Showing posts with label influence. Show all posts
Showing posts with label influence. Show all posts

Saturday, October 9, 2010

The Project Management Circus: Act 2 - The Lion Tamer (Project Sponsor Management)

The lights go out for a few second and there is a booming voice that announces Act 2.

A spotlight shines on the person coming into the cage and inside the cage were several lions.

The person has a whip on one hand a chair on the other and he has treats in his pocket. He has been here before and he knows the lions well - each one of them. He knows not only their names but their personalities as well. He knows what makes them tick. He knows he needs them to succeed. He knows they need him to control the chaos that can happen without him. He waves his hands to his spectators as if in victory even before the show begins.

The booming voice announces him as....The Project Manager.

Each project manager deals with this situation for every new project - facing the project sponsors and working with or through them to ensure project success. What does he need to succeed in this initiative?

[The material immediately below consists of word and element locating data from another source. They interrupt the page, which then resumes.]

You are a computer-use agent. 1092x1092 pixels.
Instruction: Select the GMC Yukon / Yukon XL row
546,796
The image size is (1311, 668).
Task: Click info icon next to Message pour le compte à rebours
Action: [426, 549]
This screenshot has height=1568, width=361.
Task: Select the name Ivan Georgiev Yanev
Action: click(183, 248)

1. Sufficient knowledge of who the sponsors are and where they belong in the hierarchy of the organization - the pack order.

2. True knowledge of what is their stake in the project - not just what they publicly say - but what their internal agenda is.

3. Knowledge of their comfort levels, risk tolerances and when thrown into a corner - which would they primarily protect if they can only choose one - scope, cost, schedule or quality?

4. Knowledge of their pain and pleasure points which may include what information does each one want to hear, when and how and what motivational triggers can be pulled if the project manager wants the sponsors to "jump through hoops'.

5. Understanding the defense mechanism of each one. When provoked - will Lion A run away and will Lion B attack? If the project manager knows who will go into the offensive as a defensive - he needs to make sure he knows how best to defend himself.

Balancing between sponsor motivation (the treats), punishment(the whip) and defense(the chair) is a key skill that each project manager should develop. It is so much better to know how to manage them that to find your head trapped between their jaws.

Thursday, September 30, 2010

Red Pill or Blue Pill? (Living in the Matrix)

Most of us, unfortunately, were not given the choice that Neo was given in the movie The Matrix and we typically either land in a matrix environment or not.

I lived in both worlds and I can attest to the fact that whichever organization structure you are in - they all have their pros and cons. I can say, though, that it is the matrix environment that required me, as a project manager, to develop some specific skills that allowed me to navigate it.

Why is it tricky to navigate? For one, aside from your immediate project team, most of the people you need to be successful do not directly report to you. That means that, chances are, their priorities are different from yours and they can derail your project with less of a concern in terms of performance reviews - as long as their real boss agrees with them. There is also this need to have more communication channels which open your team up to a lot of possible miscommunications.

So what skills did I need to succeed in this environment?

1. Influence - John Maxwell, in his book, Developing The Leader Within You actually said that "Leadership is Influence" and never is it more apparent than in a matrix environment. Unlike a direct report, you need to influence more a person or team that does not report to you to buy into your plan and work with you to succeed

2. Communication - Communication takes on a deeper meaning in a matrix environment since it is the glue that keeps everyone pasted onto your objective as you try to move everyone to the goal and as I mentioned, I realized that in a matrix environment,  there is a need to have more communication channels laterally since one characteristic of a matrix environment is that the org chart is a lot flatter but broader.

3. "Ball Handling" - The matrix was created for several good reasons and one of them is to allow expertise to develop in a group while allowing these experts to work in your projects - sounds good but this requires that, as a project manager, you should know when to pass the ball and to whom. This message got imprinted on me in a workshop when excepts of the movie Goal! - The Dream Begins was shown to us.

4. The ability to see the bigger picture - There were times that I needed to admit that truly my project was less of a priority than a project my matrix team was working on and I had to give way and replan my project because at the end of the day - the question is "which project stands to give the company the best possible benefit vs cost". Some days - that project is not yours.

So why does the matrix still exist amidst the complexities it has? It is only the matrix environment that allows a company to have the expertise and flexibility to execute projects through different resources. For it to be as productive as possible though - the matrix must move as one as a project manager - you are one of those people that steer it.